Output the entries below verbatim, from the line containing "At what coordinates should I click to accomplish: Click the site" through the line containing "tap(47, 88)", with both lines included.

Excerpt from a dataset
■ ■ ■
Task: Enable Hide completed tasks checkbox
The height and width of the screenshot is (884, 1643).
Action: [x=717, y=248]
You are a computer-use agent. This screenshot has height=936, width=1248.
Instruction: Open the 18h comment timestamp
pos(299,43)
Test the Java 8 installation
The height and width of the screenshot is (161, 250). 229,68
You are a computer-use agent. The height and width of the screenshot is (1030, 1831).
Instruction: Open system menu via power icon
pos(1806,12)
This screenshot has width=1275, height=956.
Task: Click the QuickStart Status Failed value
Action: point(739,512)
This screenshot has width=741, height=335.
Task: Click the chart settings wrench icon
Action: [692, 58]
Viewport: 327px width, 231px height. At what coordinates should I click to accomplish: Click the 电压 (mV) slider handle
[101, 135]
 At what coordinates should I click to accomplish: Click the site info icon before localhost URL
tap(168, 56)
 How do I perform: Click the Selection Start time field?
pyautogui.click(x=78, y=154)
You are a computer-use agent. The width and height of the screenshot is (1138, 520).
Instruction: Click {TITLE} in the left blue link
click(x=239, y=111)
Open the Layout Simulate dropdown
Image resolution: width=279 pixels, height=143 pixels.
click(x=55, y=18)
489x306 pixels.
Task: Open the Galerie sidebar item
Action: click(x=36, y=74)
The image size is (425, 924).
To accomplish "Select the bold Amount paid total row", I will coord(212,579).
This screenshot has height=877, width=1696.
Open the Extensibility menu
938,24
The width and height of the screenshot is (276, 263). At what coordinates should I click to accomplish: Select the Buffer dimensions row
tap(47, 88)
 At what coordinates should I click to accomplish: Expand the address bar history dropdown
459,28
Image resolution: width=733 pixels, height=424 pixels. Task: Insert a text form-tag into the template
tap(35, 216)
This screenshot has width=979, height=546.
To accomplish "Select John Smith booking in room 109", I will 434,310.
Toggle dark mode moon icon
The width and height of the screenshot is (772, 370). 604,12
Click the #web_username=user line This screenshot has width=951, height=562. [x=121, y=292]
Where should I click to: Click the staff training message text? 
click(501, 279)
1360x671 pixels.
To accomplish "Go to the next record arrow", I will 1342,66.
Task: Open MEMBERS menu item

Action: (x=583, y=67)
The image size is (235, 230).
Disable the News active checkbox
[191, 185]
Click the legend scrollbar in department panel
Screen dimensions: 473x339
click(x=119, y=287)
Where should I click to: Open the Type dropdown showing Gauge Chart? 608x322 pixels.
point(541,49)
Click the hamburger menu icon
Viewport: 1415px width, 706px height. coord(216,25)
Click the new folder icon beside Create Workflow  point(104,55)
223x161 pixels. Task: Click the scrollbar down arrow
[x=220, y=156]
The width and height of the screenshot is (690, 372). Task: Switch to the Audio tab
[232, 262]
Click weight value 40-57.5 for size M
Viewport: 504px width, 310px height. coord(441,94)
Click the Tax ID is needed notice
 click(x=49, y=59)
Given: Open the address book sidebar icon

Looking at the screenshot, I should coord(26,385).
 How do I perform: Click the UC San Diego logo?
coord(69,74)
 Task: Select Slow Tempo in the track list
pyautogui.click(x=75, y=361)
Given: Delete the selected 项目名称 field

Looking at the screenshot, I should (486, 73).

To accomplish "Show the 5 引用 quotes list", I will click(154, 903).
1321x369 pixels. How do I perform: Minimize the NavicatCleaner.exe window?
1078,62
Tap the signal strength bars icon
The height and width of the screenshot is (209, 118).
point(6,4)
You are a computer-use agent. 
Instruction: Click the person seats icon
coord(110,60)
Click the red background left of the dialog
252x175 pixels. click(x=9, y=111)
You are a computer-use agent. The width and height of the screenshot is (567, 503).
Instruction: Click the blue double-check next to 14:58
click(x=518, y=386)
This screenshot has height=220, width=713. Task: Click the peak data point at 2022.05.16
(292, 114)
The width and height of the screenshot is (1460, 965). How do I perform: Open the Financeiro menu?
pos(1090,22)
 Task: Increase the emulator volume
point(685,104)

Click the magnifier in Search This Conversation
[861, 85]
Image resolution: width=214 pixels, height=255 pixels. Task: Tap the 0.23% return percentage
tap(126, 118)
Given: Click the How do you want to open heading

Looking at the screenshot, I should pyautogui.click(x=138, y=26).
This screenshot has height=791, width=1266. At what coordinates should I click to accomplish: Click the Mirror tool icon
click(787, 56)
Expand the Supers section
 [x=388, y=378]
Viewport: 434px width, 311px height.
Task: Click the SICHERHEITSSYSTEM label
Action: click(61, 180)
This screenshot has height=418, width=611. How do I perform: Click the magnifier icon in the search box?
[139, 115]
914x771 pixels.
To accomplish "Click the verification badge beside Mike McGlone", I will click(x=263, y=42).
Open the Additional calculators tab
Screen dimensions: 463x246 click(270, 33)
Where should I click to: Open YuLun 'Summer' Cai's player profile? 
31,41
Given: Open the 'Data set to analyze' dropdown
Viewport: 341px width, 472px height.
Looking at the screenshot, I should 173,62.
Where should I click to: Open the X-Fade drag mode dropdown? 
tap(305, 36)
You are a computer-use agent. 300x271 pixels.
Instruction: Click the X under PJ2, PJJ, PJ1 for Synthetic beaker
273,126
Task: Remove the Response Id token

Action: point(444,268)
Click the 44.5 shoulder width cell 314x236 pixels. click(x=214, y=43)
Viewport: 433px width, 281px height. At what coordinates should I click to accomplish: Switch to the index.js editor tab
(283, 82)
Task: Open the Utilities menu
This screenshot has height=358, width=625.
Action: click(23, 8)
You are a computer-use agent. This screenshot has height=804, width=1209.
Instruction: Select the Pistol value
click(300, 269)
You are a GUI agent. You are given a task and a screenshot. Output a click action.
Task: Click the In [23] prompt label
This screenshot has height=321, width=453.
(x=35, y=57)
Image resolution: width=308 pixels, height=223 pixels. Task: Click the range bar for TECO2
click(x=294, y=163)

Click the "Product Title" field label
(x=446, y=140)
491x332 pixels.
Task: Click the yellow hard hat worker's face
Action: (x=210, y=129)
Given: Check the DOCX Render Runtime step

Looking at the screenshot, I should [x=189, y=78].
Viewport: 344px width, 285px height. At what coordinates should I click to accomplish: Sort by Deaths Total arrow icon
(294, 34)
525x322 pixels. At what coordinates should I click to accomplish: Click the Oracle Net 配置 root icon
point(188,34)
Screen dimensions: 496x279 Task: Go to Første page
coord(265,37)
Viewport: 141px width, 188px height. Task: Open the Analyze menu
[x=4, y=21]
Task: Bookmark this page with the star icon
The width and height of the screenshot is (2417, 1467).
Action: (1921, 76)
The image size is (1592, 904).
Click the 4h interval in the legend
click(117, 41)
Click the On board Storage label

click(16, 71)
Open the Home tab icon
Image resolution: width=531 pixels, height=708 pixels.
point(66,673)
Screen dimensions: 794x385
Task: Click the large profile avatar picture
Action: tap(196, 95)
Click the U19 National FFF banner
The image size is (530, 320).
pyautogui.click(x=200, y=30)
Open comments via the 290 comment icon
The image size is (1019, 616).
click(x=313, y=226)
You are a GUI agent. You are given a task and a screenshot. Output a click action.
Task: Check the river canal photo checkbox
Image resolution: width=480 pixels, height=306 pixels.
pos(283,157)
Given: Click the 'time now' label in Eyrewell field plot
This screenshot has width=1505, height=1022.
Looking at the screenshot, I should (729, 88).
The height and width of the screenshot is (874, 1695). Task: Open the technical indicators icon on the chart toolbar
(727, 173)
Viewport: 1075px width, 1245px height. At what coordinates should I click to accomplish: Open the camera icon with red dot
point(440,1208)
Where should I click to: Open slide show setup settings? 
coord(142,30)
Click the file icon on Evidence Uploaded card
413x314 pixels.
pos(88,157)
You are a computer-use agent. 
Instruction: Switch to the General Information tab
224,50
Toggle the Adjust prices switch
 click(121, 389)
■ ■ ■
■ Correct answer
 At what coordinates should I click to accomplish: Click the site info icon before localhost URL
tap(168, 56)
 How do I perform: Click the Selection Start time field?
pyautogui.click(x=78, y=154)
You are a computer-use agent. The width and height of the screenshot is (1138, 520).
Instruction: Click {TITLE} in the left blue link
click(x=239, y=111)
Open the Layout Simulate dropdown
Image resolution: width=279 pixels, height=143 pixels.
click(x=55, y=18)
489x306 pixels.
Task: Open the Galerie sidebar item
Action: click(x=36, y=74)
The image size is (425, 924).
To accomplish "Select the bold Amount paid total row", I will coord(212,579).
This screenshot has height=877, width=1696.
Open the Extensibility menu
938,24
The width and height of the screenshot is (276, 263). At what coordinates should I click to accomplish: Select the Buffer dimensions row
tap(47, 88)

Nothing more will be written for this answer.